Wednesday, February 26, 2014

Avoiding Verilog's Non-determinism, Part 1

In my last post we looked at some example code that showed off Verilog's non-determinism. Here it is again (you can actually run it on multiple simulators here on EDA Playground):

module top;
   reg ready;
   integer result;

   initial begin
      #10;
      ready <= 1;
      result <= 5;
   end

   initial begin
      @(posedge ready);
      if(result == 5) begin
       $display("result was ready");
      end
      else begin
       $display("result was not ready");
      end
   end   
endmodule

Just to review from last time, the problem is that sometimes the @(posedge ready) will trigger before result has the value 5 and sometimes it will trigger after result has the value 5. We have called this non-determinism but a more common term for it is, race condition. There is a race between the values of ready and result making it to that second process (the second initial block). If result is updated first (wins the race) then everything runs as the writer of the code intended. If ready is updated first (wins the race) then the result will not actually be ready when the writer of the code intended.

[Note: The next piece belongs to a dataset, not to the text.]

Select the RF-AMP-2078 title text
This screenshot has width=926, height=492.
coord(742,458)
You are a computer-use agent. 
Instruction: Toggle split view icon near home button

Now the question is, is there a way to write this code so that there is no race condition? Well, first of all I surveyed my body of work on simulation-only code and didn't find very many uses of non-blocking assignments like that. The common advice in the Verilog world is to use non-blocking assignments in clocked always blocks not in "procedural" code like this. If we change the above to use blocking instead of non-blocking assignments, does that fix the problem? Here's what the new first initial block looks like:

   initial begin
      #10;
      ready = 1;
      result = 5;
   end

You can try it on EDA Playground and see that it still behaves the same as it did before except for with GPL Cver. With non-blocking assignments you get "result was not ready" with Cver and now you get "result was ready." That doesn't give me a lot of warm fuzzy feelings though. In fact, looking at that code makes me feel worse. If I'm thinking procedurally it looks totally backwards to set ready to one before assigning the value to result. My instinct would be to write the first initial block like this:

   initial begin
      #10;
      ready = 1;
      result = 5;
   end

Is that better for avoiding race conditions? If I take the explanation for why race-conditions exist in Verilog from Jan Decaluwe's VHDL's Crown Jewel post at face value, I think it actually is. That post explains that right after the first assignment (signal value update, if we use Jan's wording) in the first initial block Verilog could decide to trigger the second process (the second initial block). That case causes problems in the original code because the first assignment is to ready and result doesn't yet have its updated value. With the assignments re-ordered as above even if the second initial block is activated after the first assignment it will not try to read the value of result. It will just block waiting for a posedge ready (which will happen next). Race condition: eliminated. Here is the full fixed code example on EDA Playground.

Strangely enough, I spent the day yesterday debugging and fixing a race condition in our production testbench code here at work. It was very different from this one, so don't get too confident after reading this single blog post. I was able to boil the problem from yesterday down into another small example and so my next post will show off that code and how I eliminated that particular race.

UPDATE: As promised another example of a race condition.

2 comments:

Victor Lyuboslavsky said...

We can also use our old friend #0 to "fix" this issue: http://www.edaplayground.com/x/3NJ

I just saw code today where a #0 was used after firing a SystemVerilog event to make sure the triggered code was executed before the subsequent line.

Bryan said...

I strongly vote for choosing the solution that doesn't involve using the semantically nonsensical #0 :-)

And yes, I've seen that before. We experienced a difference of opinion between simulator vendors on whether or not an assignment inside an initial block at time zero would trigger another process (this was code we got from an FPGA vendor that had only tested with one simulator). Adding a #0 before the assignment in the initial block helped the two simulators agree :-/